For the reasons discussed above, we reverse the order of the district court. The government may offer the proffered testimony by Kwiatkowski regarding the hallway discussion at the trial of Krug and Wendel.

Another Offshore Account Guilty Plea (5/15/2018)

I recently reported on the district court resolution of pretrial motions in an offshore account case charging tax obstruction (§ 7212(a)), tax perjury (§ 7206(1)), and conspiracy (18 USC § 371).  See Pretrial Order Excluding Government Evidence in Criminal Tax Case for Offshore Accounts (Federal Tax Crimes Blog 4/22/18), here, discussing  United States v. Doyle, 2018 U.S. Dist. LEXIS 66980 (S.D. N.Y. 2018), here.  Shortly after that disposition, the defendant in the case, Lacy Doyle, pled guilty to one count of tax perjury, § 7206(1), a three year felony.  See SDNY USAO press release, here.  (Note the USAO press release does not mention the count for the plea, but I have confirmed from other sources that it was tax perjury; I could not find any plea documents on Pacer as of today.)

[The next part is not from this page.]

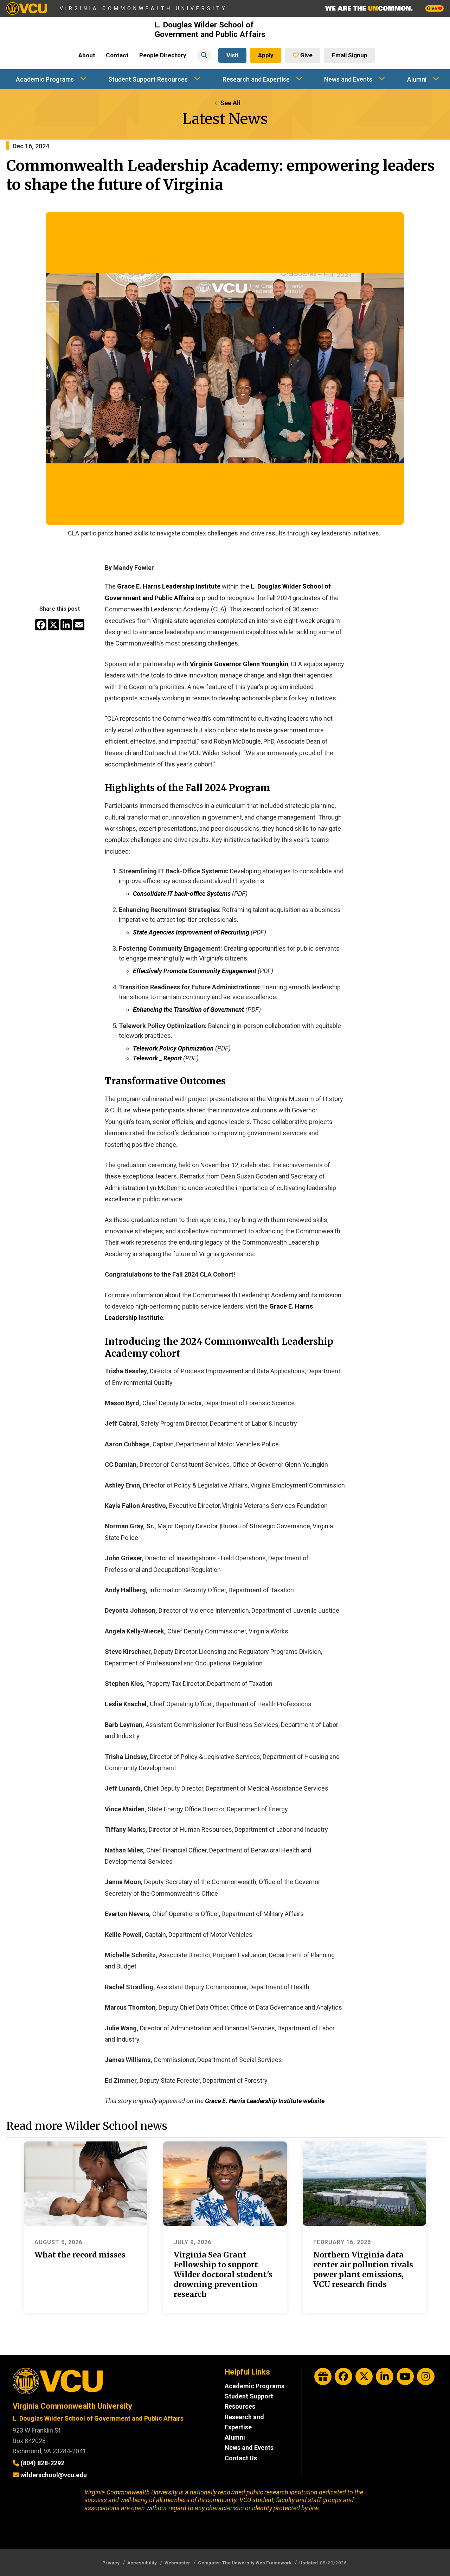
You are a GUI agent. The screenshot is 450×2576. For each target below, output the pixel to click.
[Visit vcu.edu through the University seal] (106, 2383)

Key excerpts from the USAO press release:
As alleged in the Indictment and other documents filed in the case, DOYLE, assisted by others – including Beda Singenberger, a Swiss citizen who ran a financial advisory firm – established and maintained undeclared bank accounts in Switzerland and hid those accounts from the IRS.  DOYLE used a sham entity to conceal from the IRS her ownership of some of the undeclared accounts and deliberately failed to report to the IRS the accounts and the income generated in the accounts. 
In 2003, DOYLE’s father died, and DOYLE was appointed the executor of her father’s estate.  At that time, DOYLE and her father jointly held an account at Credit Suisse with a value of approximately $3,700,000.  DOYLE then made court filings falsely stating under penalty of perjury that the total value of her father’s estate was under $1 million when, in truth and fact, it was more than four times that amount.  Doyle initially held the secret inheritance from her father in an account at Credit Suisse under her own name.
Thereafter, in 2006, DOYLE, with Singenberger’s assistance, opened an undeclared Swiss bank account for the purpose of depositing the secret inheritance from her father.  The account was opened in the name of a sham foundation formed under the laws of Lichtenstein to conceal DOYLE’s ownership.  As of May 15, 2007, the account held assets valued at approximately $5,056,548. 
In 2010, the sham foundation controlled by DOYLE was re-domiciled from Lichtenstein to Panama.  As of December 31, 2016, the sham foundation maintained assets of at least approximately $3,028,562.